The irony of driving a fully loaded 2022 Bentley Flying Spur hybrid to Boonville for the Canned Wine Competition was not lost on anybody.
When we arrived at the Mendocino County Fairgrounds, everyone wanted to smell the leather interior, an aroma not uncommon to the finest cabs and merlots money can buy. Cars like this make you want to splurge.
But splurging isn’t necessary. As the fourth annual Canned Wine Competition proved, the feeling of luxury can be had in a well-made wine in a well-dressed can. No cork, no sediment, no drips, no fuss. Pop the tab and enjoy. No wonder cans are the fastest growing part of the wine market.
But which ones are best? Winners were announced in five categories from among 300 canned wines from all over the world, including Chile, South Africa, Europe, New Zealand, Australia, Colorado, Japan, New York and California:
White wine—Maker Wines 2021 chardonnay, Handley Cellars, Anderson Valley, CA
Rosé—Djuce Wines 2021 Rosé, Famille Chaudiére, Provence, France
Red wine—Joiy 2018 The Gryphon Pinot Noir, Central Otago, New Zealand
Sparkling wine—The OBC Wine Project Rosé with Bubbles, American
Spritzer—Riot Wine Co. Rose Spritz, South Australia
That first winner should get your attention. Handley Cellars out of Anderson Valley is celebrating its 40th anniversary this year. Winemaker Milla Handley was the first woman to build her own winery brand in California. The name Renault & Handley might be familiar, as Milla’s dad Raymond Handley was a scion of real estate in the heyday of Silicon Valley.
Since Milla’s passing, the winery has been run by her daughter Lulu. She embraced the concept of cans when the women of Maker Wines came to her and suggested a partnership. Maker was born of a Stanford Business School project. They help small producers put good wine in great-looking cans that tell a story.

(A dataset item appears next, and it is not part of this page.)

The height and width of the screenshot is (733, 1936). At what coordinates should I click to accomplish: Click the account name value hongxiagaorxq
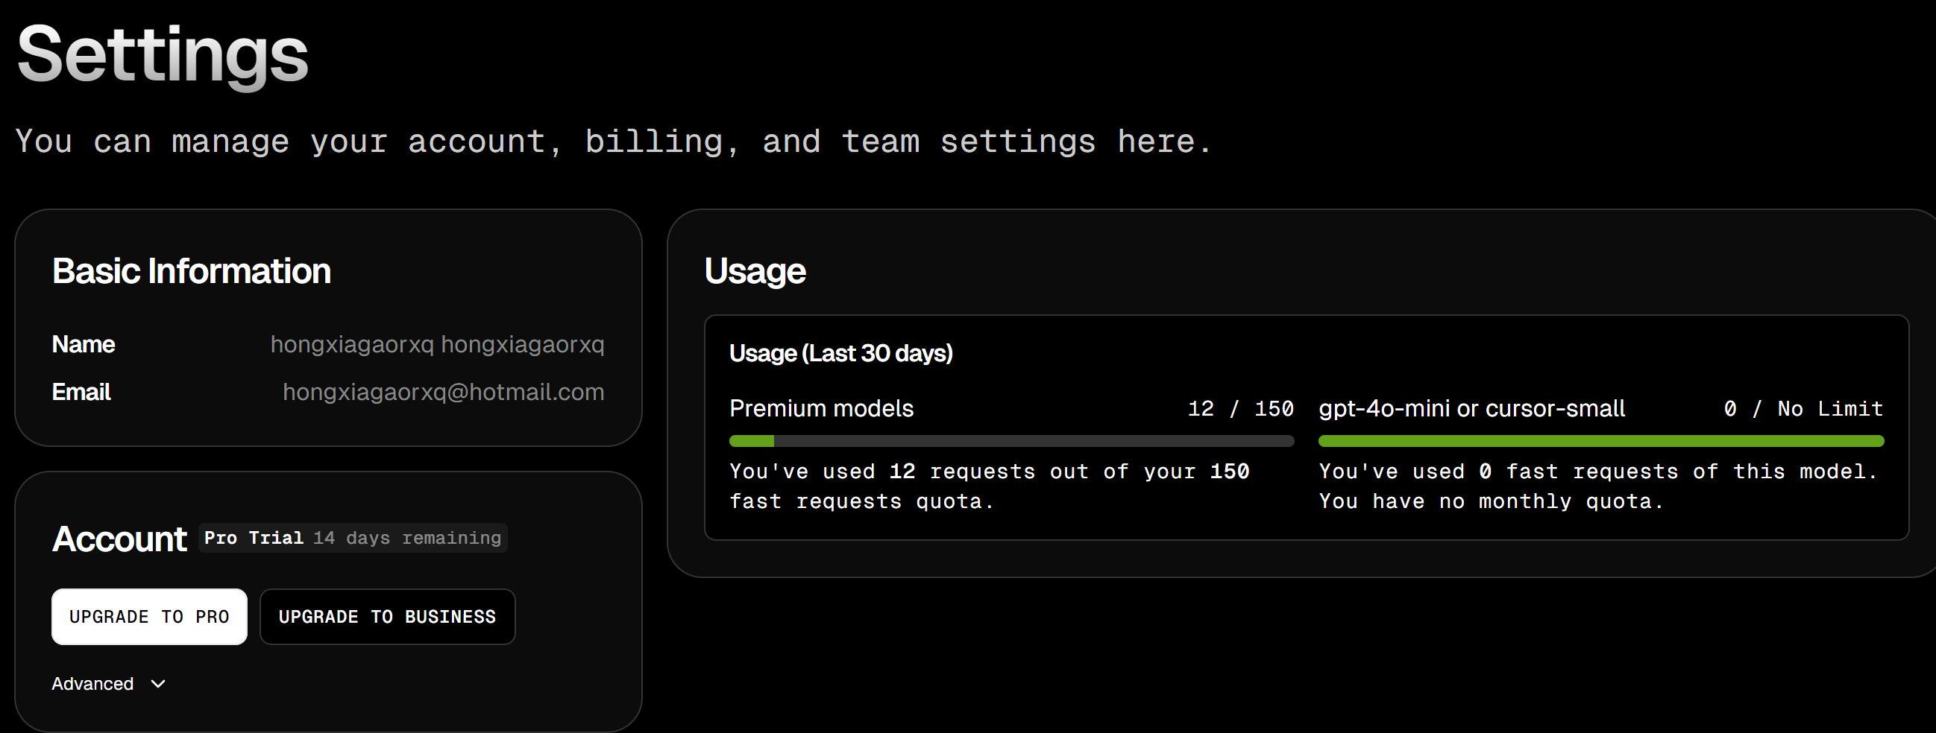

The Maker gals—Sarah Hoffman, Kendra Kawala and Zoe Victor—did their homework to ensure they were using the best cans (250ml, coated) and the best science, plus they have their own canning line, which they send directly to the individual wineries.
The winning Handley cellars chardonnay was the first of this varietal that Maker has canned. They searched far and wide for just the right expression of this queen of white wines and were rewarded mightily. The Maker Handley pinot noir also scored gold at the Boonville competition, where a wine either gets a gold or nothing. Rejection is a harsh mistress: Still, 30% of the wines earned gold, a bit above average.
As with cars, wine is largely an emotional play. Maker makes it easy to sample multiple chapters of many different stories: each can is one-third of a bottle, so you’re not making a big commitment. They offer everything from sparkling sauvignon blanc to merlot to zinfandel.
Especially recommended are Nicole Walsh’s sparkling Riesling and cabernet Pfeffer (she’s made Bonny Doon wines for two decades), the Verdelho from Wander-Must Wines and the Proxy grenache blanc from Michael Michaud’s vineyard in Chalone. Michaud used to have a tasting room in Saratoga.
Maker’s can club is a great way to sample the wares. A six-pack will easily fit in the Flying Spur’s glove box. Like electric vehicles, canned wines are inevitable. Might as well embrace both concepts.